Brent Dean Robbins
Department of Psychology, Point Park University, Pittsburgh, USA
Prior to his present appointment as Assistant Professor at Point Park University in Pittsburgh, Pennsylvania, Dr Robbins had been teaching at Daemen College, and had served as a Visiting Assistant Professor at Allegheny College (Meadville, Pennsylvania). Before this, Dr Robbins had been a part-time instructor for a variety of institutions, including Walden University (clinical psychology doctoral program), Massey University (graduate program in discursive therapies), and the Pacifica Graduate Institute. Brent has also taught undergraduate courses for prisoners at the Wyoming Correctional Facility in Attica, New York, through the Consortium of the Niagara Frontier.
Brent is Editor-in-Chief and founder of 'Janus Head: Journal of Interdisciplinary Studies in Literature, Continental Philosophy, Phenomenological Psychology, and the Arts', and is a Board member for a number of journals, including 'PsyCRITIQUES', 'Terrorism Research', 'International Journal of Transpersonal Studies', and the 'International Journal of Existential Psychology and Psychotherapy'. Dr Robbins is a co-editor of 'The Legacy of R D Laing' (with Gavin Miller, Daniel Burston, and Victor Barbetti, Trivium Press). Brent holds a doctorate in clinical psychology from Duquesne University, and is a recipient of the Harmi Carari Early Career Award for Inquiry, which was granted by the Society for Humanistic Psychology (Division 32 of the American Psychological Association).

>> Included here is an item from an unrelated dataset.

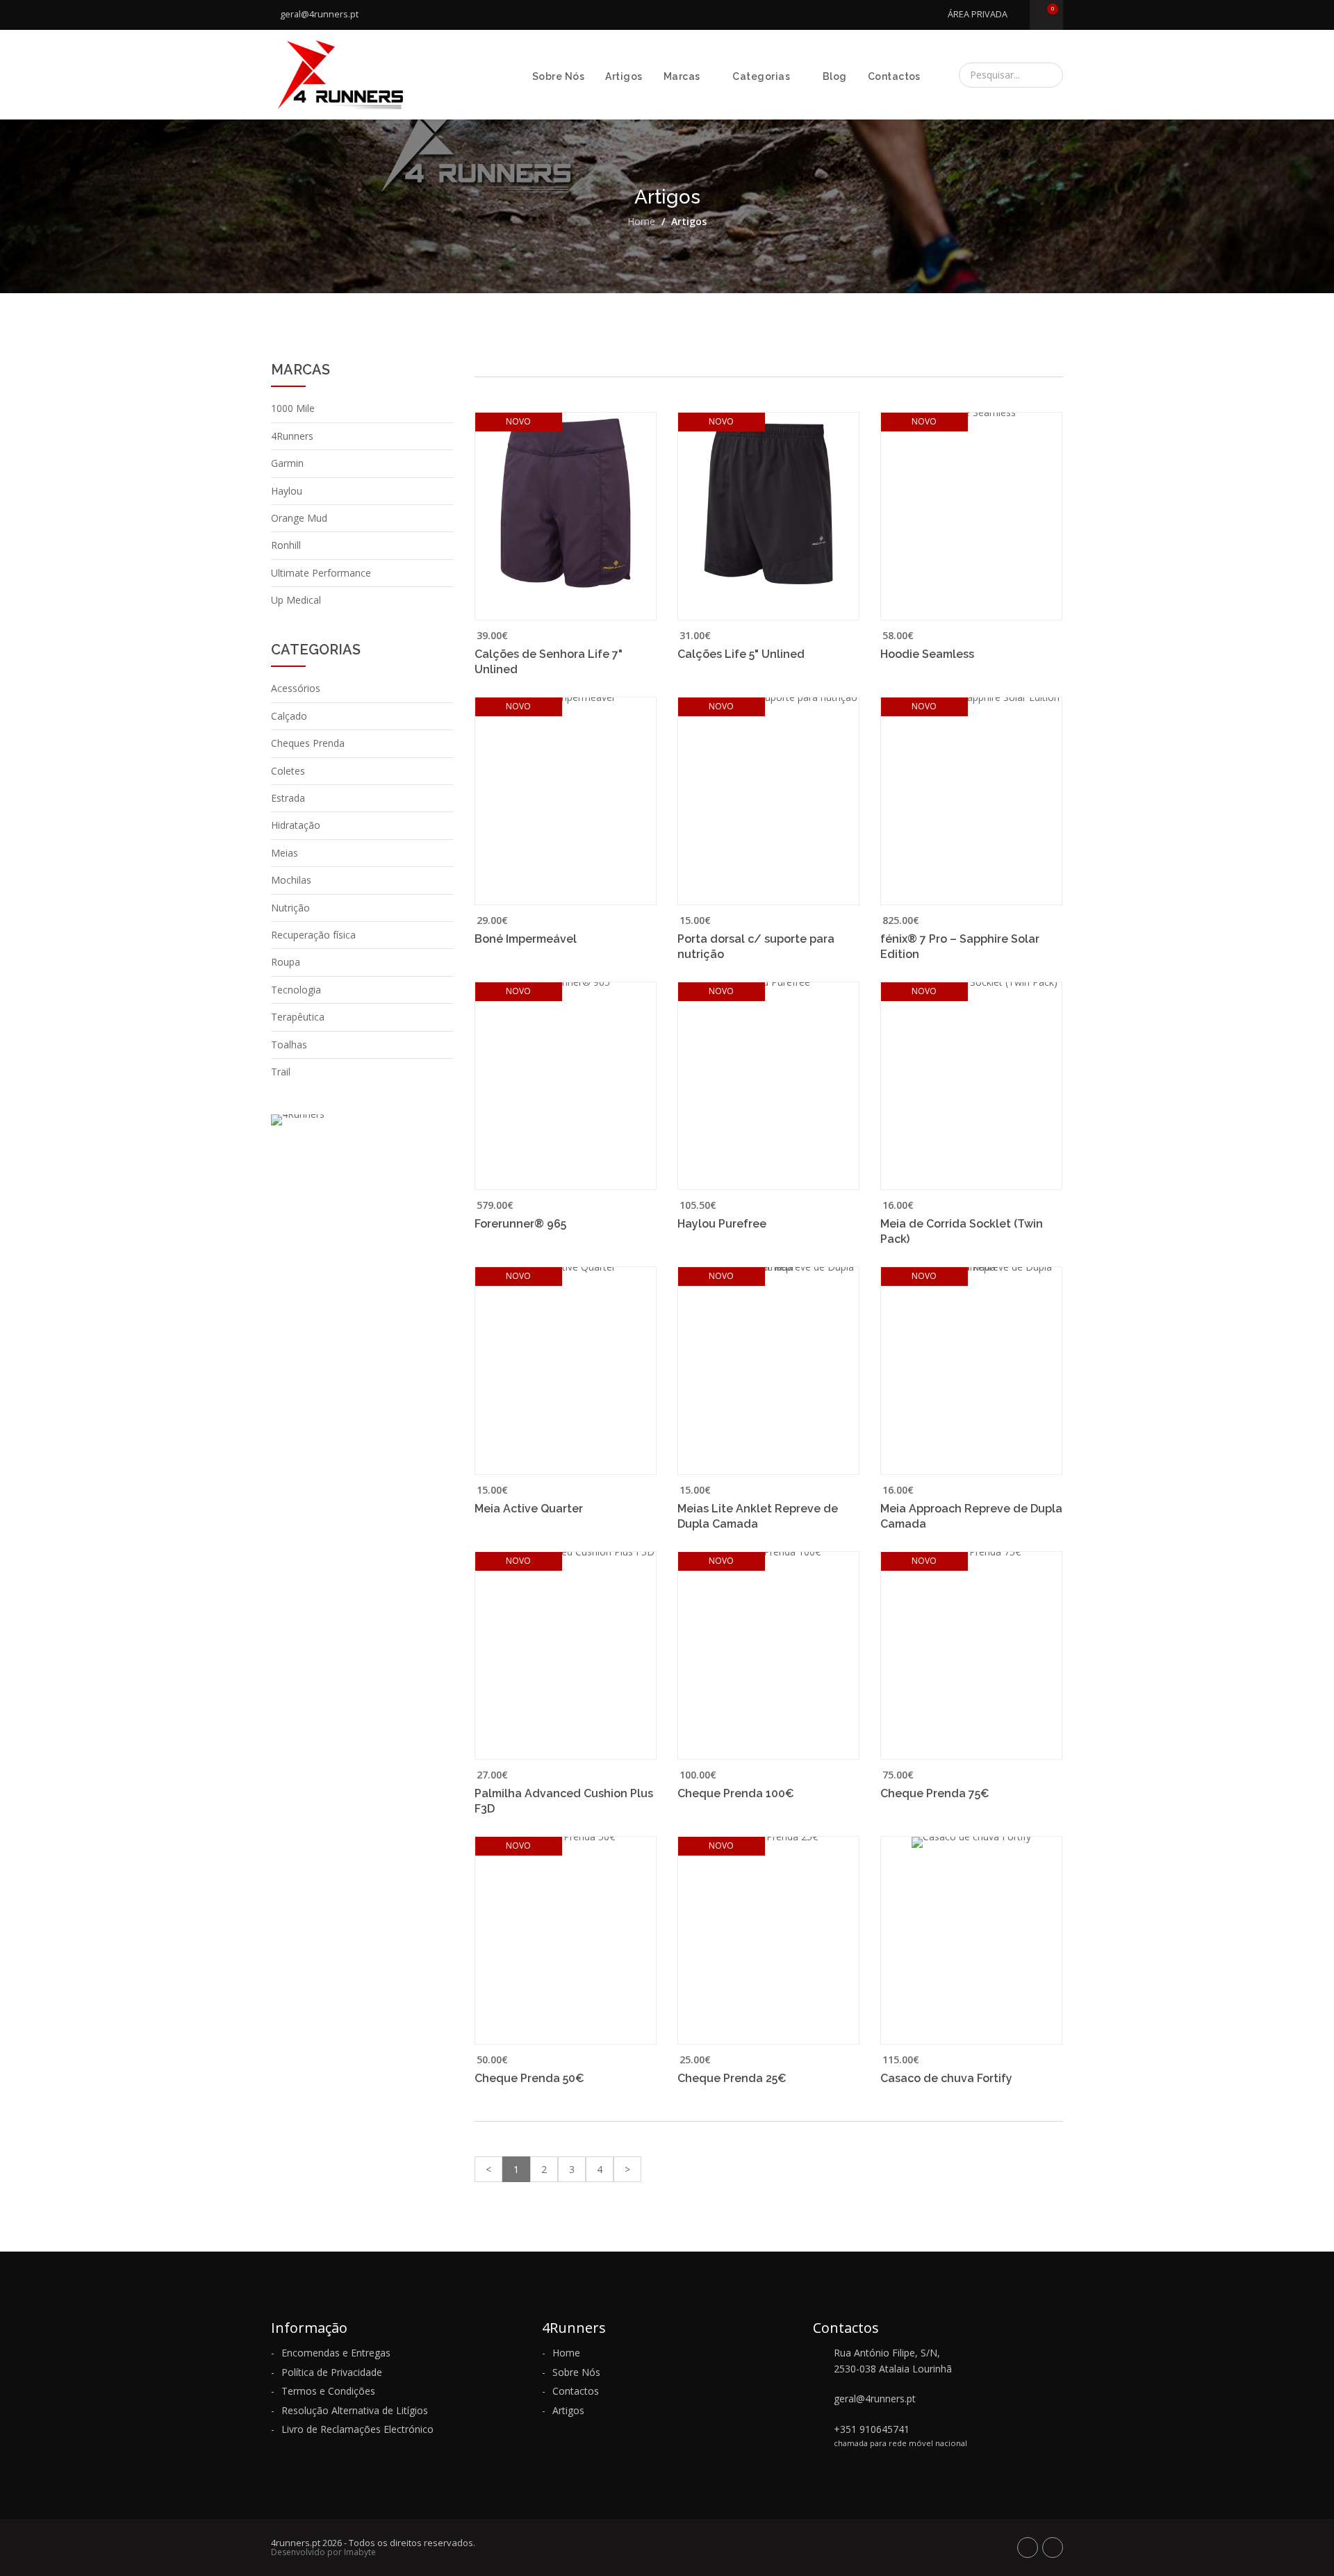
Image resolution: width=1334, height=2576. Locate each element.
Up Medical (296, 599)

Dr Robbin's areas of research include the phenomenology of emotion, humor, self-consciousness, religion/spirituality, death anxiety, embodiment, and the medicalization of the body. His clinical research has been especially focused on an existential-phenomenological approach to treatment, which is informed by Maurice Merleau-Ponty's flesh ontology. Additional areas of clinical and research interest include panic disorder other anxiety disorders. Brent is a strong proponent of epistemological diversity, and a significant portion of his scholarship includes work in the philosophy of science, especially phenomenological and Goethean approaches to science.